Около чудо-дерева, оказавшегося посредине парка, были расставлены столики, из одного дупла валил настоящий дым, и кругом распространялся запах поджариваемых на гратаре мититей[4]. Очень сильно захотелось попробовать эти самые мититеи, но опять же денег не было, и Янку позвал:
— Пойдем посмотрим, как на лодках катаются.
Над протокой между двумя озерами был перекинут мостик с перилами, и перила выглядели необычно, словно были из живого дерева, нагнувшегося над водой со своими переплетенными ветками и зелеными листьями. На другой стороне мостика рабочий в фартуке стучал по дереву молотком, потом брал на мастерке из ведра цементный раствор и что-то лепил. Ребята увидели, как рабочий закрепляет на проволочный каркас отбитую от причудливого дерева ветку. Все оказалось сделано из темного цемента. Сказка исчезла.
У выхода из парка звучала музыка. Привычная, уже не раз слышанная немецкая песня, в которой часто повторялось слово «Катерина», и потому большая музыкальная коробка с рукояткой называлась «Катеринкой». Они хотели пройти мимо бродячего музыканта, но их как магнитом притягивал туда приплясывающий на ящике огромный пестрый попугай.
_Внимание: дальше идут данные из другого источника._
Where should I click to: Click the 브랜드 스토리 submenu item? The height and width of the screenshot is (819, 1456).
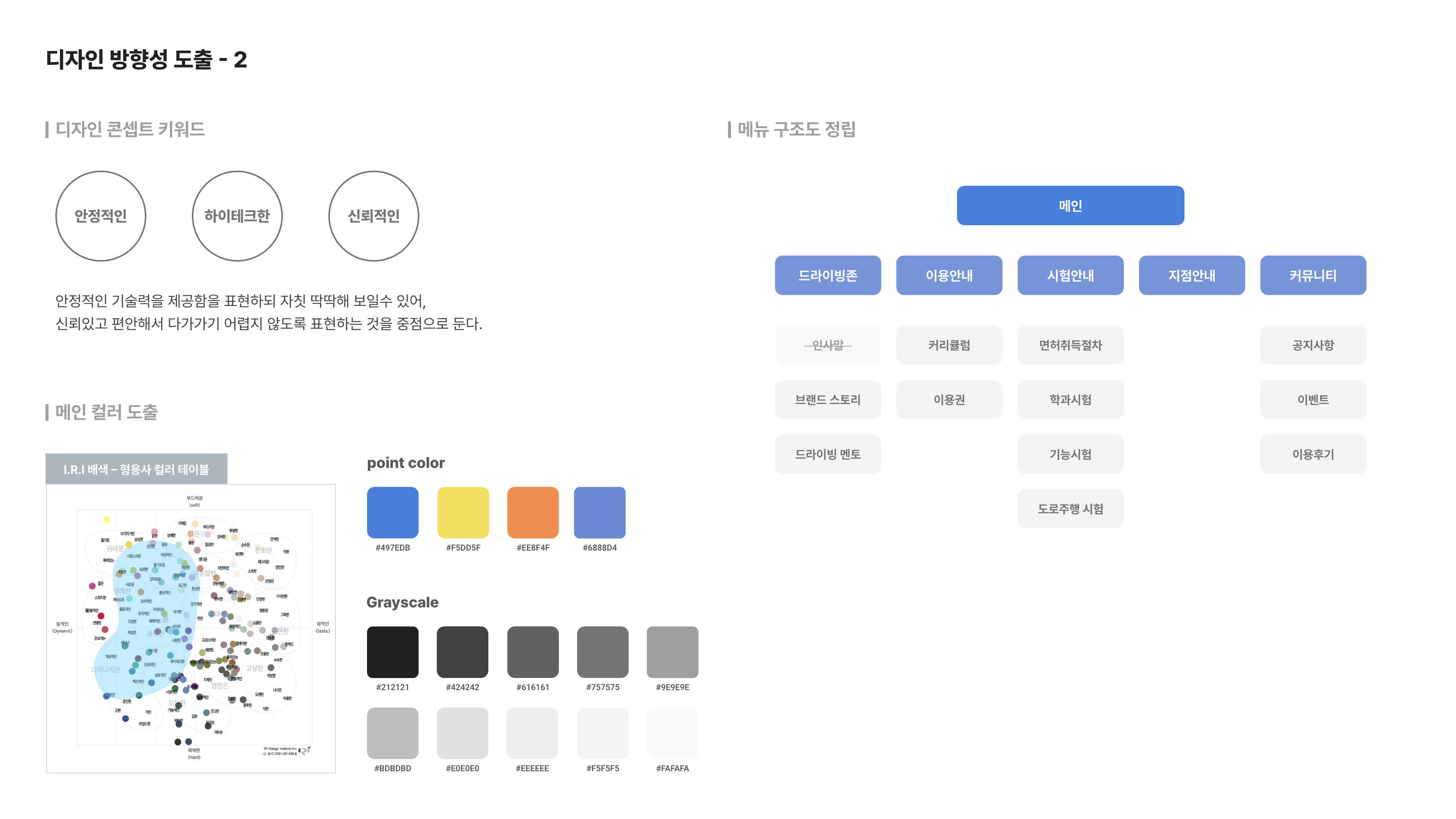click(x=827, y=400)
Друзья, не сговариваясь, ускорили шаг. Попугай кричал: «Норрок, норррок!»[5]. Шарманщик же медленно крутил рукоятку и приговаривал: «Идите за советом к Коко! Послушайте Коко!» Но голос шарманщика никого не привлекал.
— Дайте, молодцы, один шарик Коко! И он добудет для вас из волшебного ящика счастливый билетик! Дайте! — обратился к ребятам старый шарманщик.
Янку, не задумываясь, протянул нитку своего шара. — Ну а сейчас, Коко, скажи мальчику что-нибудь… — Норррок! — прохрипел попугай, заплясал и потом долго перебирал маленькие бумажки в небольшом прямоугольном ящике. Достал из середины крошечный белый конвертик и открыл клюв над протянутой рукой Янку. Конвертик лег на открытую ладонь.
На бумажке размером с почтовую марку ничего не было написано. В самом центре стоял еле заметный вопросительный знак.
5
Арочные ворота кладбища похожи на гигантскую пасть, проглатывающую длинный поток людей и шикарных карет. Сначала Янку воспринял этот поток целиком, потом картина сузилась и в поле зрения попадали лишь отдельные детали: три пары лошадей с прижатыми к груди головами, на них накинуты длинные, до земли, черные попоны. Медленно — можно спицы подсчитать — крутятся колеса погребальной колесницы, за ней чинно шагают господа и дамы в черном с застывшими лицами. Бородатые попы. Толпа нищих, калек и полицейских. Хоронили очень богатого человека.
За воротами кладбища на свежевыструганной доске выжжено: «К могиле Эминеску» — и указательная стрелка.